Not content with exploring the neural activity of the animal realm, the company has begun developing products that address plant electrophysiology. The Plant SpikerShield Bundle lets you record the electrical spikes of a Venus flytrap.
Backyard Brains is not yet in the black, but thanks to an unorthodox fiscal strategy, it does have sufficient operating revenue. Funding is balanced 50/50 between grants and sales, with 10% of the grant money coming from Chile and 90% from the NIH in the U.S. (The company also is “open source” about its finances, posting its books on its website.)
“We started receiving our Chilean support about three years ago,” says Marzullo. “After the big Chilean earthquake of 2010, the government decided to diversify the country’s economy, which was mostly resource-based—copper, agricultural products, fish.
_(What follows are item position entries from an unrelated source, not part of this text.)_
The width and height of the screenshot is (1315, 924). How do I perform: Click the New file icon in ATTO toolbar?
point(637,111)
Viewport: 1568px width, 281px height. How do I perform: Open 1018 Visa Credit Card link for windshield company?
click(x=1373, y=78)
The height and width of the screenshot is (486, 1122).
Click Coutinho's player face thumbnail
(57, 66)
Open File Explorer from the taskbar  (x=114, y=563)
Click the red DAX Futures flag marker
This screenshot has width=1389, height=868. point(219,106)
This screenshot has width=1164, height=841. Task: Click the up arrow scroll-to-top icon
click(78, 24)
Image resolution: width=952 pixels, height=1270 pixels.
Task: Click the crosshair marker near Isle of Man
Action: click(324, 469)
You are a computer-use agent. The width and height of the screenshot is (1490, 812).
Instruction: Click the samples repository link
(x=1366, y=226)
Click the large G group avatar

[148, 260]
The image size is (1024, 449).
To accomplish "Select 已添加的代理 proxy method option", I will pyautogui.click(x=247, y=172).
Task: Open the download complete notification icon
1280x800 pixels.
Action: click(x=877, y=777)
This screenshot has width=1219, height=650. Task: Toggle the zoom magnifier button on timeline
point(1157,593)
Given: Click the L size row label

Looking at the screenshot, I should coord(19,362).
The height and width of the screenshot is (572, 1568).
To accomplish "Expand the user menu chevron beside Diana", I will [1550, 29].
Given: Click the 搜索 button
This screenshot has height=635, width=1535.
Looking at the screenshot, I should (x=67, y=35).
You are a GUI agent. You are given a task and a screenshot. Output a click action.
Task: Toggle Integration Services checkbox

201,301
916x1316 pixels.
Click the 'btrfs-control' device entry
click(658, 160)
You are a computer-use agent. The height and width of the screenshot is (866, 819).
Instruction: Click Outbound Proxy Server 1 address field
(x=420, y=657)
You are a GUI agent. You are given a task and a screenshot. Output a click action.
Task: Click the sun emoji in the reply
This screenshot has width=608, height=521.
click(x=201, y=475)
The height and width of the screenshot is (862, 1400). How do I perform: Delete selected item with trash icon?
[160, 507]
So they began funding some startup tech programs.”
Marzullo and Gage made the cut, and the company is now bi-continental, operating in offices from both Santiago and Ann Arbor.
“The good thing about working in Chile is that it’s easier to get government funding,” says Marzullo, who’s stationed in Santiago. “We did OK with NIH support, but the competition in the U.S. is incredibly fierce. In Chile, tech start-ups usually get 30%–40% of their seed funding, compared to 10%–15% in the United States. There are also a lot of very talented and motivated engineers in Chile.”
And the downside? Marzullo laughs ruefully.
“The financial system is fairly unsophisticated, and basic materials can be hard to get. There’s no Amazon here, no ordering something and receiving it the next day. There’s only one online store. It was established in the 1990s, and it’s not terribly efficient.”
For the foreseeable future, Backyard Brains intends to keep doing what it does best, says Marzullo: providing affordable devices that make neurological processes compelling and understandable.
“Our primary goal is to provide the means for recording the interface of any biological electrical signal, whether it’s generated by a cockroach, human muscle, or plant,” says Marzullo. “A secondary goal is designing devices that allow you to exploit those signals to control other systems, such as we’re doing with our Human/Human Interface product. We think that’s a particularly interesting space.”